カフェイン、糖質、動物性たんぱく質…排除の対象はいくらでもある
喫煙スペースが公共空間から次々となくなり、飲酒の「目安量」が国からはっきり示されるような時代は、酒やタバコを楽しまない人からすれば――あるいは、むしろそういったものを楽しんでいる人を前々から疎ましく感じていた人からすれば――「いいぞもっとやれ」と思えるのかもしれない。
だが、いつか気づくことになる。「わるいけど、たのしいもの」を積極的に排除していく社会の流れは、やがて自分の楽しんでいるものさえもその射程に入れてしまうことを。

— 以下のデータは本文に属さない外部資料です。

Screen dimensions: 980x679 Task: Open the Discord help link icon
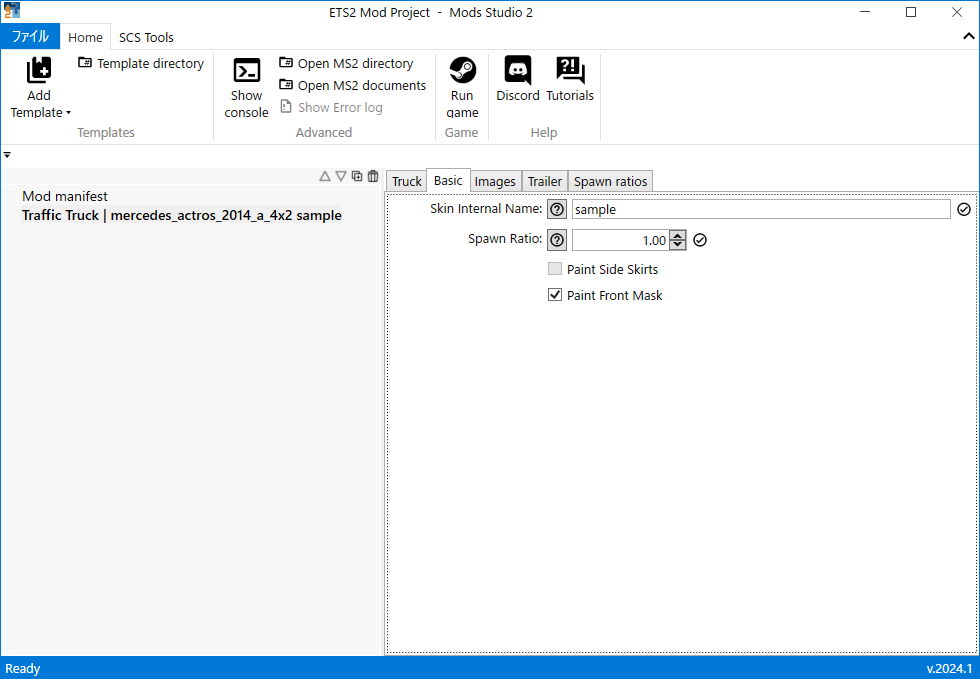(x=518, y=71)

タバコやアルコールが根絶やしにされれば、次はカフェインになり、それが終われば次は糖質や動物性たんぱく質になる。嗜好品や喫食物を健康面や倫理面を理由に「浄化」したらそれで終わりではない。次はポルノや暴力的な表現が含まれるエンタメやインターネットにそのターゲットが移っていく。「ただそれを享受する個人が楽しくて快い気持ちになるだけで、健康や精神や社会秩序には益がないどころか害があるもの」は、いずれも「健全な社会」をみんなで目指すという社会正義の前に、少しずつその居場所を失っていく。
全体主義や独裁主義が「民主主義的に」支持された理由がわかる
自分には関係がないものだから(むしろ消えてくれて清々するから)と、タバコやアルコールの苦境を内心では喜びをかみしめながら眺めている人は少なくない。だがその論理の導火線は、私たちの大切にしている趣味や嗜好にもしっかりつながっている。
リベラルや保守といった党派性にかかわらず、人びとは「権威主義的パターナリズム」が自分たちの側についてくれているときの頼もしさや心強さや安心感や高揚感にひたりすぎてしまった。それを他人に振りかざす快感に夢中になるあまり、それが自分たちに向かってくるときの恐ろしさをすっかり忘れてしまった。
歴史を振り返ると、なぜ近代以降の人間社会で全体主義や独裁主義がしばしば「民主主義的に」支持されたのか。いまならその理由がよくわかる。